Heavy milestone in place for SoftiMAX

Heavy milestone in place for SoftiMAX


At the beamline SoftiMAX, users will have access to methods for X-ray imaging and microscopy for investigation of everything from cells and viruses to how pollutants move through an ecosystem. An important step in the construction process for the beamline was taken recently when the fourteen tonnes insertion device, an instrument holding an array of strong magnets, was installed.

All beamlines at MAX IV have a dedicated insertion device which is installed around the vacuum tube at one of the sections of the storage ring. The force from the magnets will make the close-to-light-speed electrons circulating the storage ring perform a zig-zag motion. When the electrons are made to change their path in this way, they emit the intense beam of X-rays needed for the experiments at the beamline.

Interview with Karina Thånell, project leader at SoftiMAX

The MAX IV magnet lab

Hamed Tarawneh is an insertion device expert at MAX IV (photo: Ben Libberton)

The insertion device for SoftiMAX was built in the MAX IV magnet lab. The in-house production of insertion devices at MAX IV started in November 2015. Since then, the staff at the lab have built three measurement systems for magnets, six new insertion devices refurbished two insertion devices from old MAX-lab, and supervised the installation of seven insertion devices which were built by industry and collaborators. A fourth measurement system for magnets is on its way.

We’re a small but dedicated team, says Hamed Tarawneh, insertion device expert at MAX IV.

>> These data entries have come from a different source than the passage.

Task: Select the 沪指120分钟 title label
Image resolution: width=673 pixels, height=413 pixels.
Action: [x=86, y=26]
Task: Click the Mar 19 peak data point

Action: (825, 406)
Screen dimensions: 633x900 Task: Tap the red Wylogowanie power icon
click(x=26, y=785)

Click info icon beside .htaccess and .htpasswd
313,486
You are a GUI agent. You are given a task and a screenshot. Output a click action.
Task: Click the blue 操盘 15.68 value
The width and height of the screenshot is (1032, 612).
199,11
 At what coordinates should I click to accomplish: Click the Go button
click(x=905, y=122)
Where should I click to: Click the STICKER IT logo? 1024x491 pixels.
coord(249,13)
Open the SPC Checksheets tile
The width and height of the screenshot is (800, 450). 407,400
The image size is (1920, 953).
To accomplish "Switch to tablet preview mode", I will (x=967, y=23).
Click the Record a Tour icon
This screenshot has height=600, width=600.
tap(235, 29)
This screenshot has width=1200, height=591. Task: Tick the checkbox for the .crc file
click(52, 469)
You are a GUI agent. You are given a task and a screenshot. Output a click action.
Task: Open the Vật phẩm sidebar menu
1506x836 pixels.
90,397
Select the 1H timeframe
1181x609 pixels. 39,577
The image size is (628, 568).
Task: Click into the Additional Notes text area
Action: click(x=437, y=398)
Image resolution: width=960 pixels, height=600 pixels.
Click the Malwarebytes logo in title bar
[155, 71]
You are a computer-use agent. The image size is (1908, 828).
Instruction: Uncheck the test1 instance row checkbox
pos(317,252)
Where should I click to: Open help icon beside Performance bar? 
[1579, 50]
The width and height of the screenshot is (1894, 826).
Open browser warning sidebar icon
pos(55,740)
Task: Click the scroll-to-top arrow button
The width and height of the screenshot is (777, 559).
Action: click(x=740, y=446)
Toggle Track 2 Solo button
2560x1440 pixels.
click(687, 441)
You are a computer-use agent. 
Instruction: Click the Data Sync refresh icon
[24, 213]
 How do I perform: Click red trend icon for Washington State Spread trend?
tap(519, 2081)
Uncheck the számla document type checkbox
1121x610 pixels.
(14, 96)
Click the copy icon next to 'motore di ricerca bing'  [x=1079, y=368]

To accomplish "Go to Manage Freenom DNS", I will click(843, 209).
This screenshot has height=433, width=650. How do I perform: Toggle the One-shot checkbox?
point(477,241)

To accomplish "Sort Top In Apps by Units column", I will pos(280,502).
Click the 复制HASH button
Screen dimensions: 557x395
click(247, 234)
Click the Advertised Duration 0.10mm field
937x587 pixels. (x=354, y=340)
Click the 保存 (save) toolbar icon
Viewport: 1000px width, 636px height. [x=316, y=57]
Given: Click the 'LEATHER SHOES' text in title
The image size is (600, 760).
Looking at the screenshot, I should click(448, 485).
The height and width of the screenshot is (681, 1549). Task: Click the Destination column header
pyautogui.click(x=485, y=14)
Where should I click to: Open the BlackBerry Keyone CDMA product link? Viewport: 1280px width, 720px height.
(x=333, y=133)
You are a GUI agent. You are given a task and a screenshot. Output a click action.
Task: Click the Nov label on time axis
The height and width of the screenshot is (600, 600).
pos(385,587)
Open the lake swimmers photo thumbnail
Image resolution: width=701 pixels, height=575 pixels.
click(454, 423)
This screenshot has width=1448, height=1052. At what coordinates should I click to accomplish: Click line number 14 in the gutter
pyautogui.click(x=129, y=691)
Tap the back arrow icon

The technical challenge when constructing insertion devices is achieving the required tolerances on the magnetic and mechanical properties. The staff at the magnet lab has successfully met the challenge, which has been demonstrated by the high quality of light at the commissioned beamlines so far.

The magnet lab is also a tool for future research and development, says Tarawneh.

How does an insertion device work?

When the magnets of the insertion devices are brought closer together, the magnetic field gets stronger and the electrons in the vacuum tube starts to perform a zig-zag motion. This makes them send out light.